«La Ascensión del Señor a los cielos»
Hch 1, 1-11
Sal 46
Ef 1, 17-23
Lc 24, 46-53
HOMILÍA
Hermanos: al celebrar este día de la Ascensión del Señor Jesús a los cielos podemos manifestar la desolación de unos hijos que quedan huérfanos, o la ilusión de aquellos otros hijos que asumen el proyecto que sus padres les encomendaron y se aprestan a desarrollarlo.
Antes que nada, hermanos, asumamos la confianza depositada por Jesús en nosotros: él nos quiere testigos suyos en nuestro entorno. Para que podamos serlo, nos ha prometido que «os enviaré lo que mi Padre ha prometido: vosotros quedaos en la ciudad hasta que os revistáis de la fuerza de lo alto». Es el Espíritu Santo del que nos ha hablado Pablo en la segunda lectura: «El Padre de la gloria os dé espíritu de sabiduría y revelación para conocerlo». Ese Espíritu, promesa de Jesús, regalo suyo, no nos abandonará, sino que siempre trabajará junto a nosotros en la tarea de la construcción del Reino que Dios ha iniciado en su Hijo.
Es, pues, imprescindible, hermanos, que nos acerquemos a Jesús, que en torno a él construyamos la comunidad, la Iglesia, que da testimonio del resucitado, si queremos conocer a Dios y llevar a cabo la obra que espera de nosotros. De lo contrario (que es como parece ser en la mayoría de los casos) concebiremos a un Dios que hace lo que me apetece y, si no, lo abandono.

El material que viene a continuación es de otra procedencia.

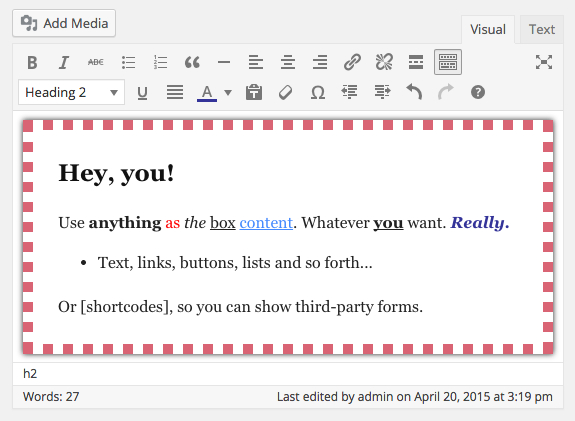The width and height of the screenshot is (575, 421).
Task: Click the h2 element path label
Action: coord(30,374)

Pero ése es un dios-juguete que manipulo a mi antojo, y del que blasfemo a cada paso. ¿No es eso lo que vemos más comúnmente? ¡Qué pocas veces entramos en la alabanza a la que nos ha invitado el salmo!
Tal vez radique aquí nuestra gran dificultad: en que no consideramos nuestra fe como respuesta a la llamada de Jesús a formar en su entorno la Iglesia que sea su testigo en este mundo; sino como medio para conseguir de Dios algunos favores o una ayuda puntual en la dificultad.
¿Qué ha sido, o es, o puede ser Dios para nuestra vida, la diaria, la de cada día, y no para un momento puntual de dificultad? Para entenderlo hemos de acudir a la primera lectura, donde se nos ha presentado el contraste entre lo que Jesús quiere de sus discípulos y lo que éstos sueñan: «¿Es ahora cuando vas a restaurar el reino de Israel? - No os toca a vosotros conocer los tiempos y las fechas que el Padre ha establecido con su autoridad». No debería preocuparnos la fama o el poder, ni la calidad de vida de la que tanto se habla ahora, ni la independencia personal o la autosuficiencia... Jesús quiere que tengamos otras preocupaciones: «Cuando el Espíritu Santo descienda sobre vosotros, recibiréis fuerza para ser mis testigos en Jerusalén, en toda Judea, en Samaria y hasta los confines del mundo»: es esto lo que Jesús quiere y espera de nosotros. Y esto, y no otra cosa, lo que significaría ser creyente en Jesús.
Asumámoslo, pues: para responder a las expectativas que Jesús tiene puestas en nosotros necesitamos formación, Catequesis de Adultos; necesitamos acercarnos a la Palabra, vivir nuestra fe como auténtica vocación y con proyección eclesial.
¿No supone esto un cambio en nuestra manera de concebir la fe? Pues habrá que ir dando pasos en esa dirección a impulsos del Espíritu. Uno de ellos podría ser el apuntarse para la oración del sábado que viene a las 8 de la tarde, la Vigilia de Pentecostés, a la que os invito a quienes deseéis ir dando pasos en este sentido.
Que el Espíritu, regalo de Cristo glorificado, nos lleve a gustar de la sabiduría de Dios y a ir formándonos y haciéndonos participar en la vida de la comunidad para ser sus testigos en toda nuestra existencia.